The ubiquity of mobile phones has created a unique opportunity for cybercriminals. They now have a way of accessing both our money and personal information without us realizing it by distributing risky apps that we often willingly download.
Many of the most dangerous apps target Android devices, and there are a few good reasons why. Let’s look at why Android malware is so prevalent, and what you can do to keep your device and information safe.
One reason why Android devices are a goldmine for cybercrooks is that they offer hundreds of millions of potential targets. Android is the most popular mobile operating system in the world, accounting for more than 80% of new smartphones sold in the last quarter of 2016.
That’s why just a handful of malicious apps can do serious damage.

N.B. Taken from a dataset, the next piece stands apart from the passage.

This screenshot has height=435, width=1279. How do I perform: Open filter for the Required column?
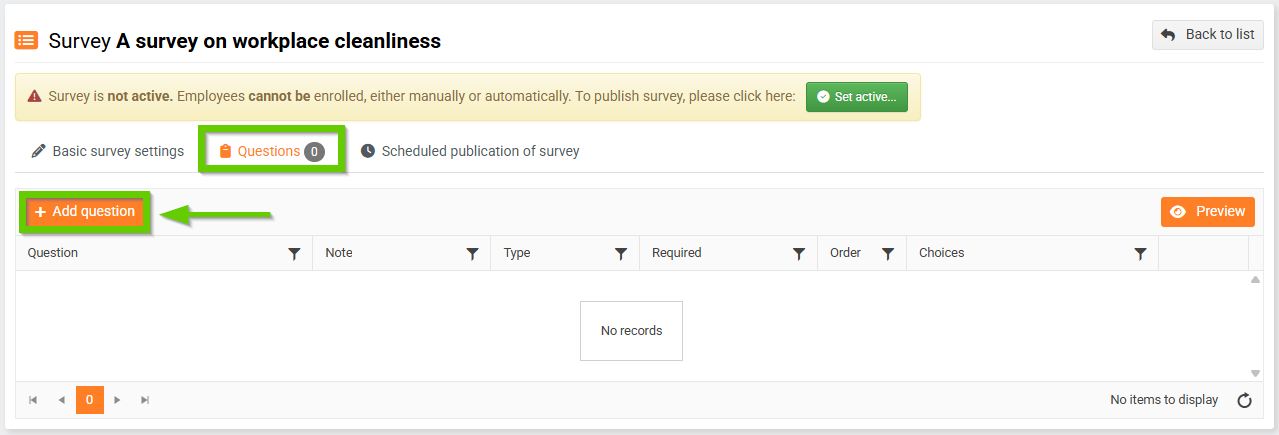799,254
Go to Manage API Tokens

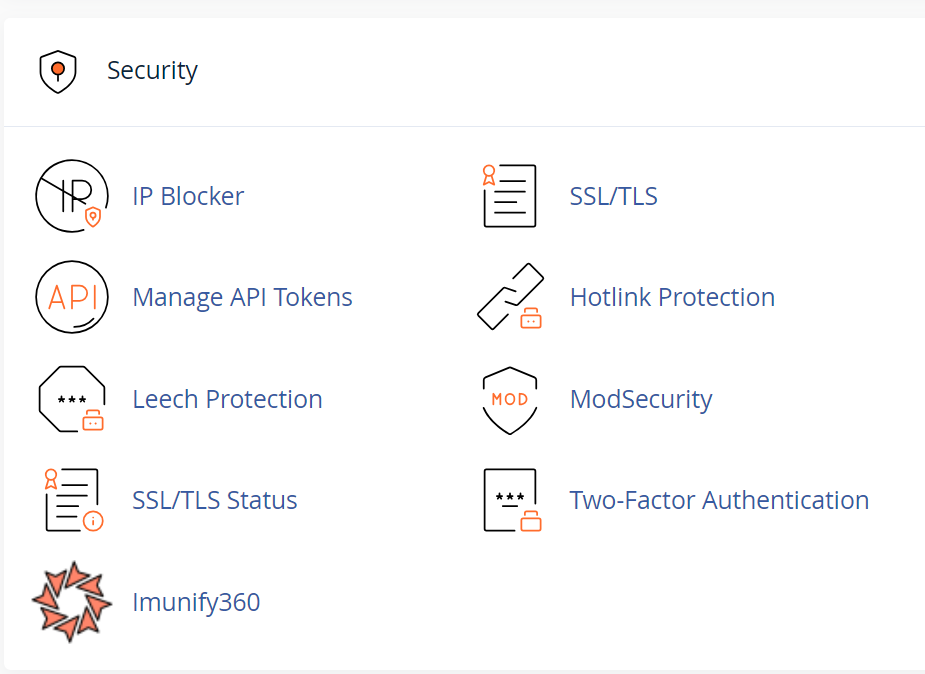[x=242, y=297]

Take the “ExpensiveWall” malware attack earlier this year, which spread to as many as 21 million victims. By sneaking malicious apps into the Google Play store, cybercriminals were able to charge users serious money for phony services and premium text messages they didn’t agree to receive.
The users thought they were downloading harmless apps offering wallpaper options and camera tools, not realizing that they were designed to rack up charges in the background. And since the apps were distributed through Google’s official app store, users presumably thought they were safe.

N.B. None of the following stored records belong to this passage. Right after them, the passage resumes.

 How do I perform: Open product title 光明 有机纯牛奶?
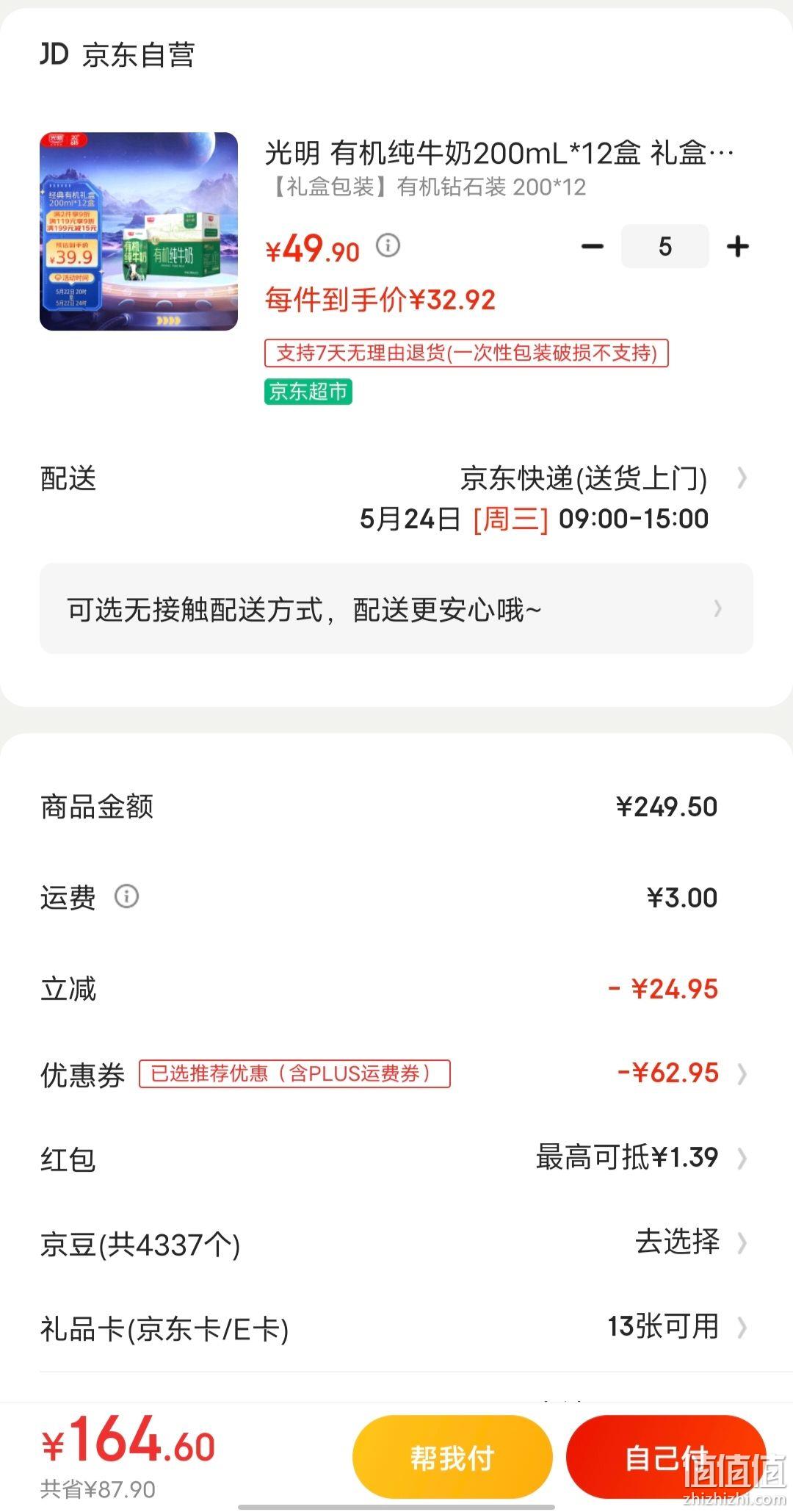pos(499,154)
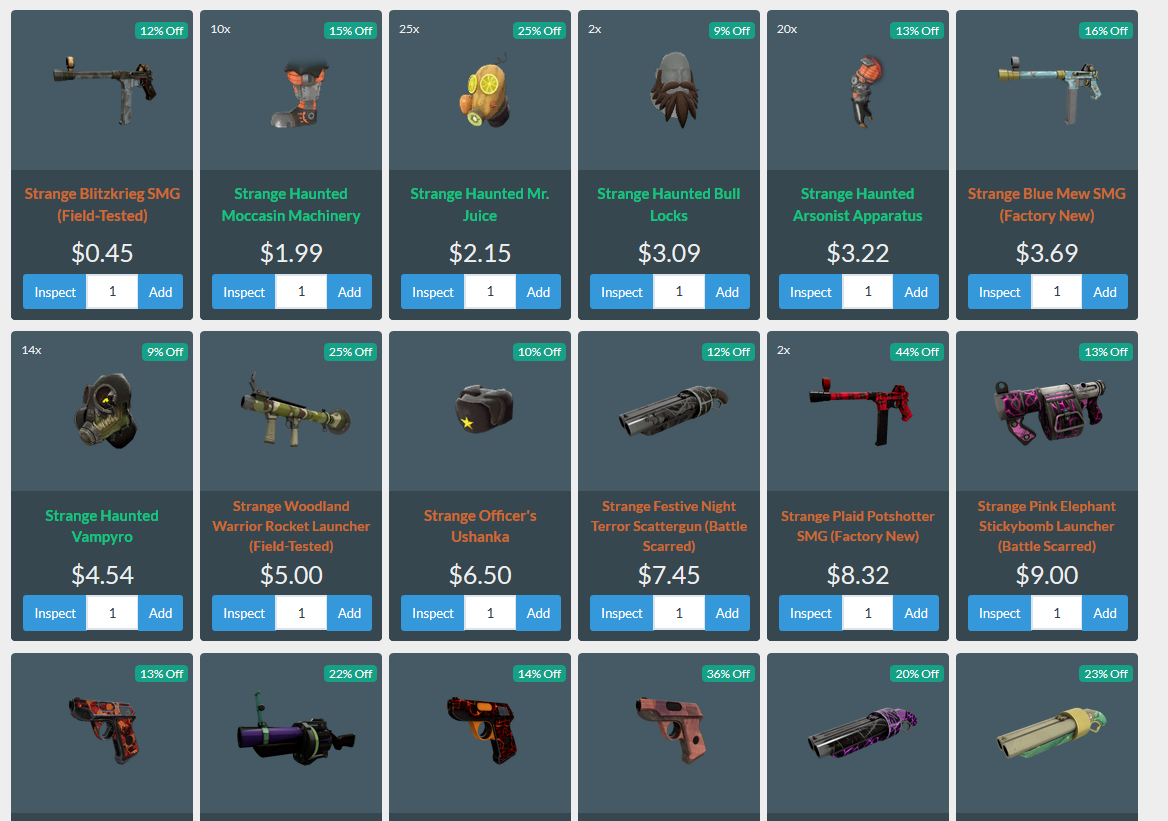1168x821 pixels.
Task: Select the Strange Haunted Vampyro gas mask image
Action: click(106, 410)
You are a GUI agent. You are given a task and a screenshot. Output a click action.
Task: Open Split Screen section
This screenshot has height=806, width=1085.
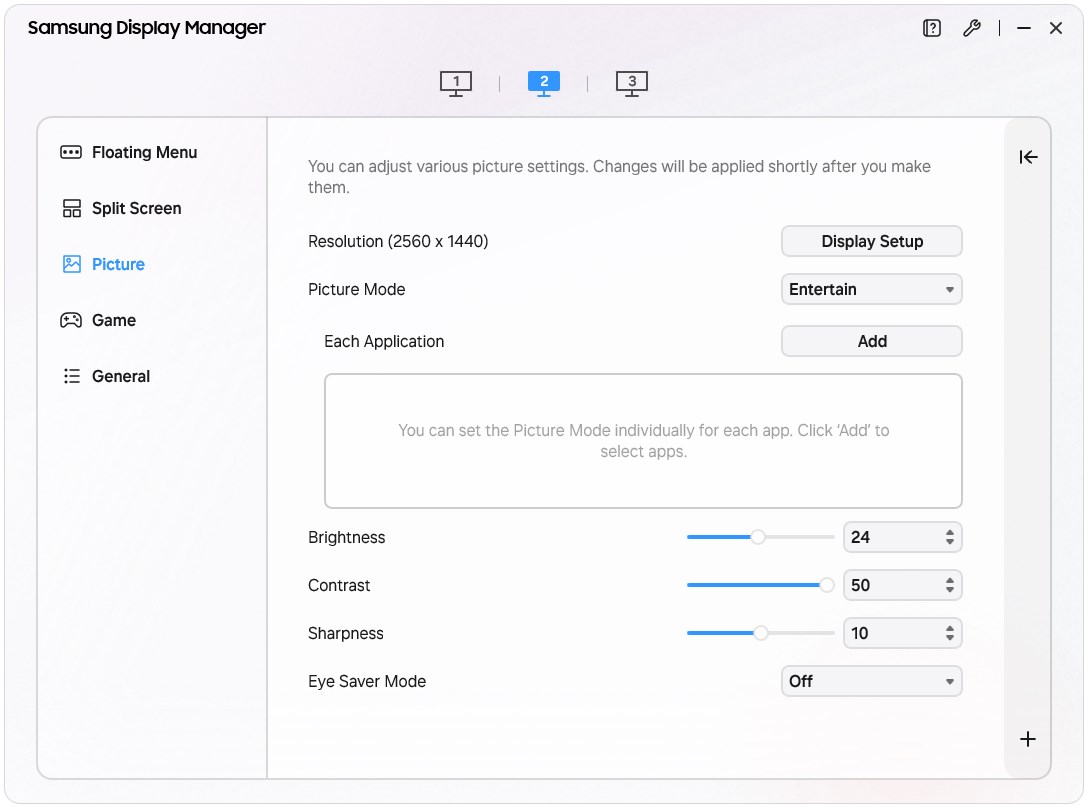pyautogui.click(x=136, y=208)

That leads us to another reason why Android malware is so popular with the bad guys. It is easier to get an app into the Google Play store, after a short manual review, compared to Apple’s vetting process.
For approval of an iOS app, or even an app update, developers have to submit to a rigorous review that can take as long as 10 days before the app is made available to the public. What’s more, iOS apps are only distributed through Apple’s official App Store, unlike Android apps, which are available through a number of channels.
This wide distribution is great for Android users who want a large number of app choices that they can run on different devices without restrictions, but not so great when it comes to making sure that each app is above board and secure.
So, if you are an Android user it’s worth your while to take a few key steps to avoid malware attacks aimed at accessing your device, money, and information.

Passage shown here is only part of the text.